*Verilen görev 1:*
Kayıtları, "Task: Pick the partially visible Thu date tab" ifadesini içeren satırdan başlayıp "Action: pos(1040,1042)" ifadesini içeren satır da dahil olmak üzere, sütunları istek ve yanıt olan iki sütunlu bir CSV'ye aktarın; her istek bir satır olsun, metni ve yanıtı ayrı tırnaklı alanlara yazılsın, satır sonları boşluğa çevrilsin. Resimleri yanıta katmayın.
==== Okuma metni ====
Gürcistan’ın başarı hikayesi ve Batı

Güncelleme:
Haber3.com yazarı Haluk Özdalga yazdı: Gürcistan’ın başarı hikayesi ve Batı

Foto: Gürcistan’ın güçlü lideri İvanişvili seçim kampanyasında (ortada)
(Okuma 8 dk)

 

Kafkasya komşumuz Gürcistan’da yaşanan sert ve yaygın protesto gösterileri ülkenin istikrarını tehdit ediyor.

Sokak protestolarının daha önce iktidarları devirdiği Gürcistan istikrarsızlığa sürüklenirse, Kafkasya’da ve Karadeniz havzasında Türkiye’yi rahatsız edecek sonuçlar doğabilir.

Yabancı ülkelerden fon alan sivil toplum kuruluşlarının (STK) kaynaklarını şeffaf şekilde açıklamasını öngören yasanın kabul edilmesiyle protestolar yoğunlaştı. 26 Ekim’de yapılan ve muhalefetin kaybettiği seçimlere hile karıştırıldığı iddiasıyla devam etti.
==== Alıntı veriler ====
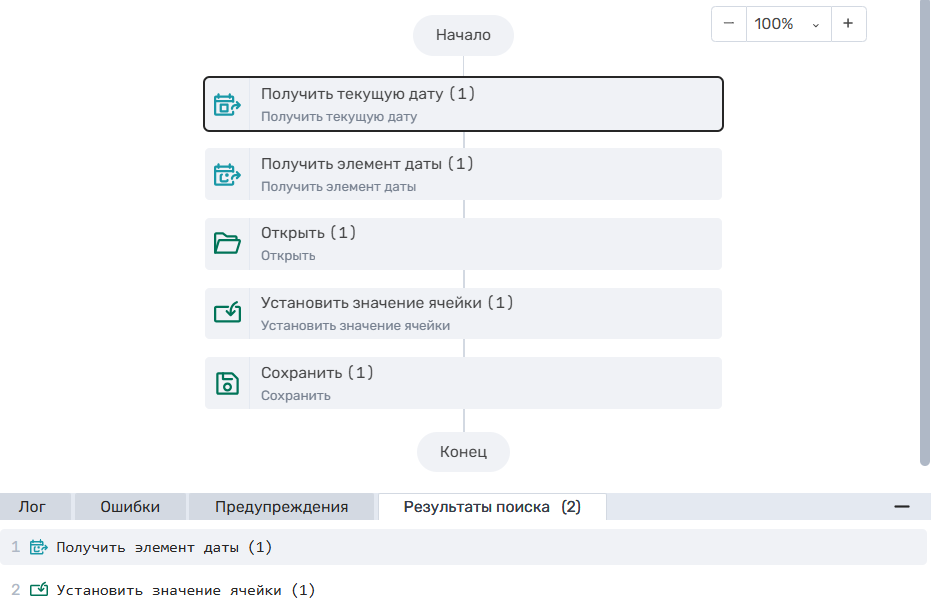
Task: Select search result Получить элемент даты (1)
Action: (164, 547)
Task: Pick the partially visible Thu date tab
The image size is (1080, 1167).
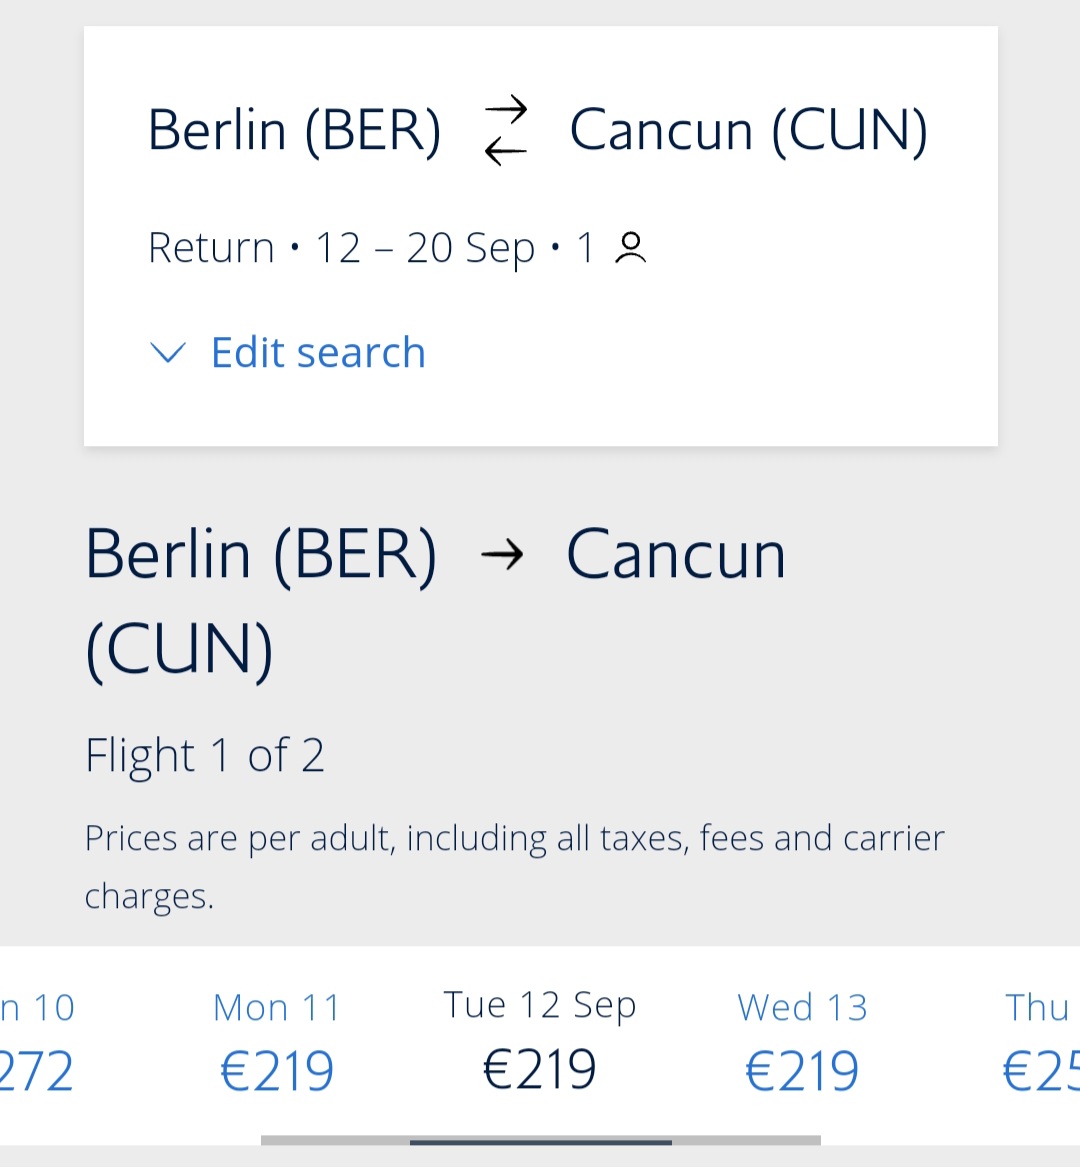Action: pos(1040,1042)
====
==== Alıntı veriler ====
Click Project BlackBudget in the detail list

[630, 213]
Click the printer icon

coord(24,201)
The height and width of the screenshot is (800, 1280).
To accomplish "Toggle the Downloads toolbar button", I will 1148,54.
====
==== Alıntı veriler ====
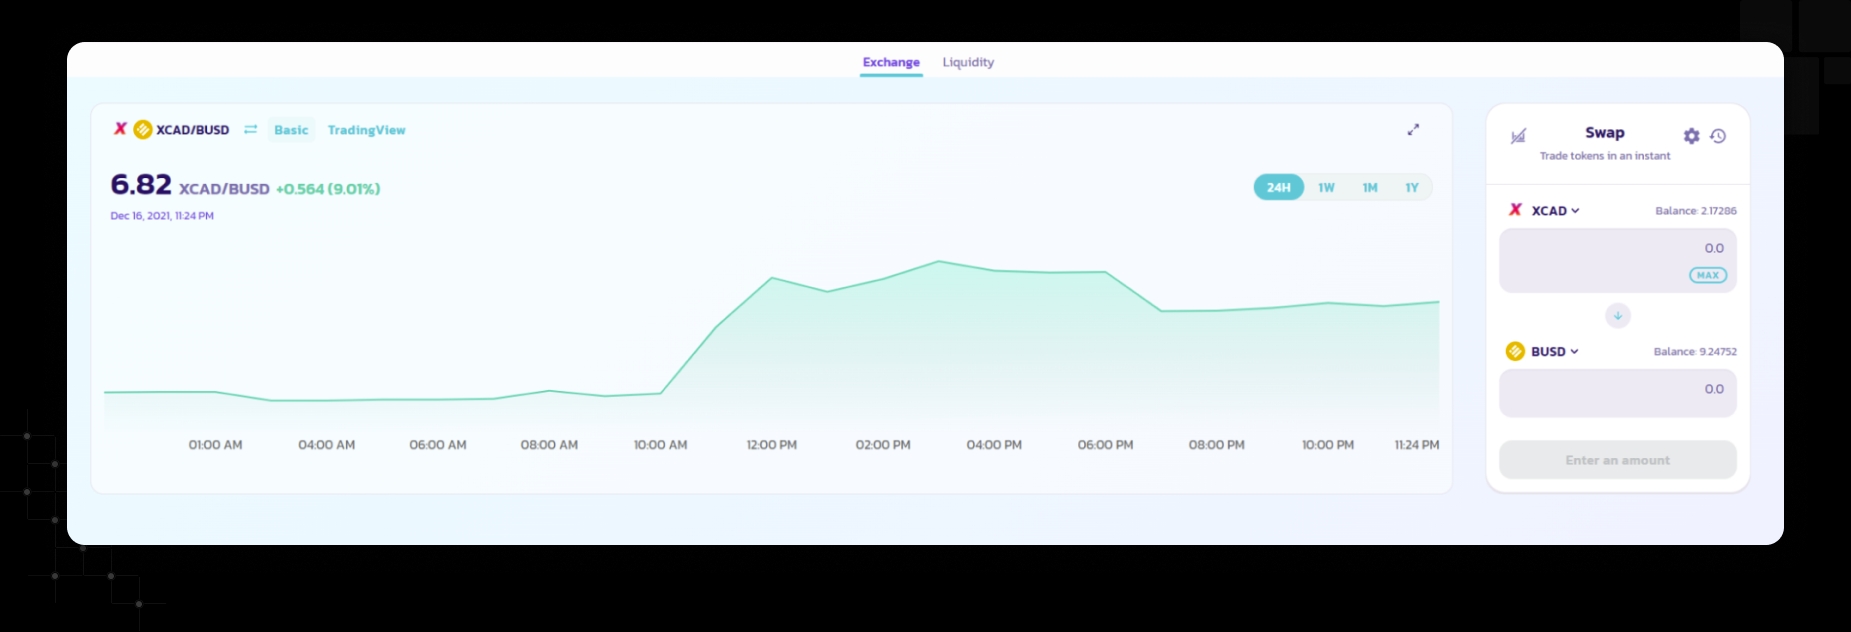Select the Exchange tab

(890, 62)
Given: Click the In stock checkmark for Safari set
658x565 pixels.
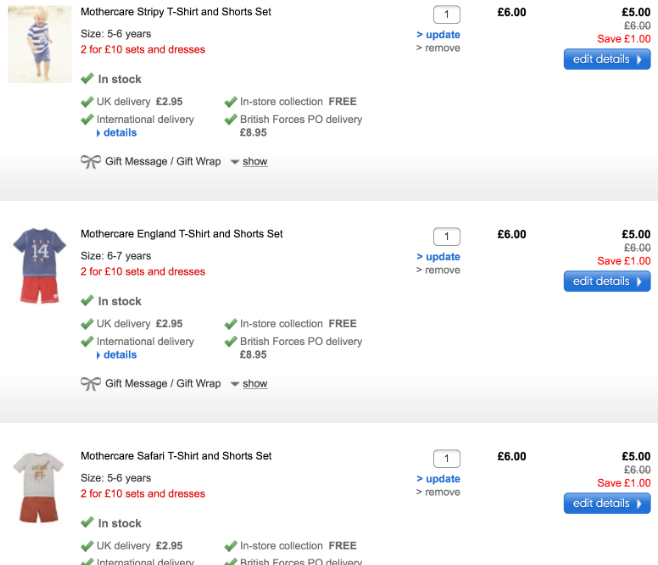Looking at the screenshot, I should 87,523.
====
*Verilen görev 2:*
Gürcistan protestolarını anlatan okuma metninde, "Kafkasya komşumuz" diye başlayan paragraftan metnin sonuna kadar geçen ülke ve bölge adlarını listeleyin.

*Yanıt 1:*
istek,yanıt
"Task: Pick the partially visible Thu date tab The image size is (1080, 1167).","Action: pos(1040,1042)"

*Yanıt 2:*
- Kafkasya
- Gürcistan
- Karadeniz havzası
- Türkiye